Covenant filed for bankruptcy protection last January after having been unable to meet its financial obligations to its creditors since opening in 2002. It is now about to be sold.
But Madison Investment Trust, one of Covenant’s secured creditors, elected to exercise its right to terminate the sale of the B’nai B’rith-sponsored senior living facility in Mt. Lebanon, as it was unwilling to accept any of the purchase offers on the table.
While four prospective purchasers submitted bids to buy the facility, only one of those bids — that tendered by Concordia Lutheran Ministries — complied with financing and operation requirements, according to George Cheever, attorney for the Residents’ Council of Covenant.

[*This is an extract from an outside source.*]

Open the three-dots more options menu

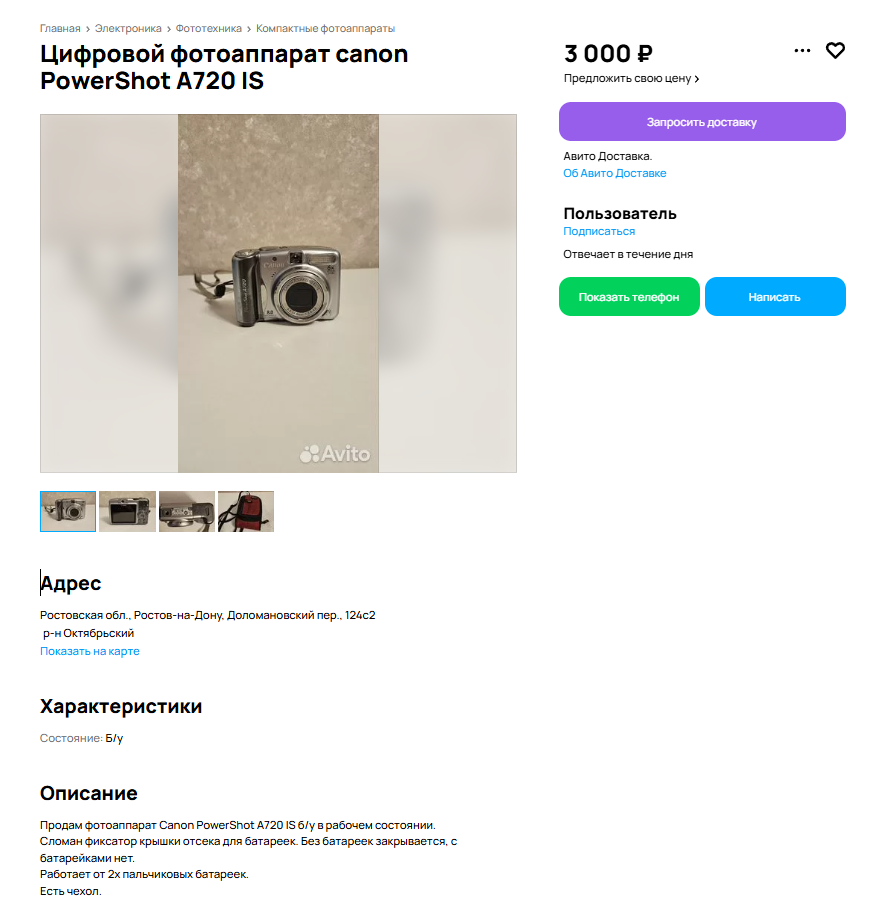[802, 51]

None of the bidders is affiliated with any Jewish organization, and it is
unlikely that B’nai B’rith will retain any sort of advisory role to a new non-Jewish owner.
Concordia is “a not-for-profit organization committed to upholding Christian values while meeting the current and continuing needs of seniors of all beliefs in a safe, secure and caring environment,” according to its Web site.
Many Covenant residents invested in the facility because of its Jewish nature, including its kosher kitchen. With B’nai Brith out of the picture, the facility may lose its Jewish character.
Although Madison Investment Trust has rejected all bids thus far, it is still open to negotiate further with qualified bidders, Cheever believes.
In addition to Concordia, another bidder, Life Care of Pennsylvania, is also interested in purchasing Covenant, and is “trying to put together a proposal,” said Cheever.
A status hearing on the matter is set for Friday, May 15, in U.S. Bankruptcy Court, Downtown.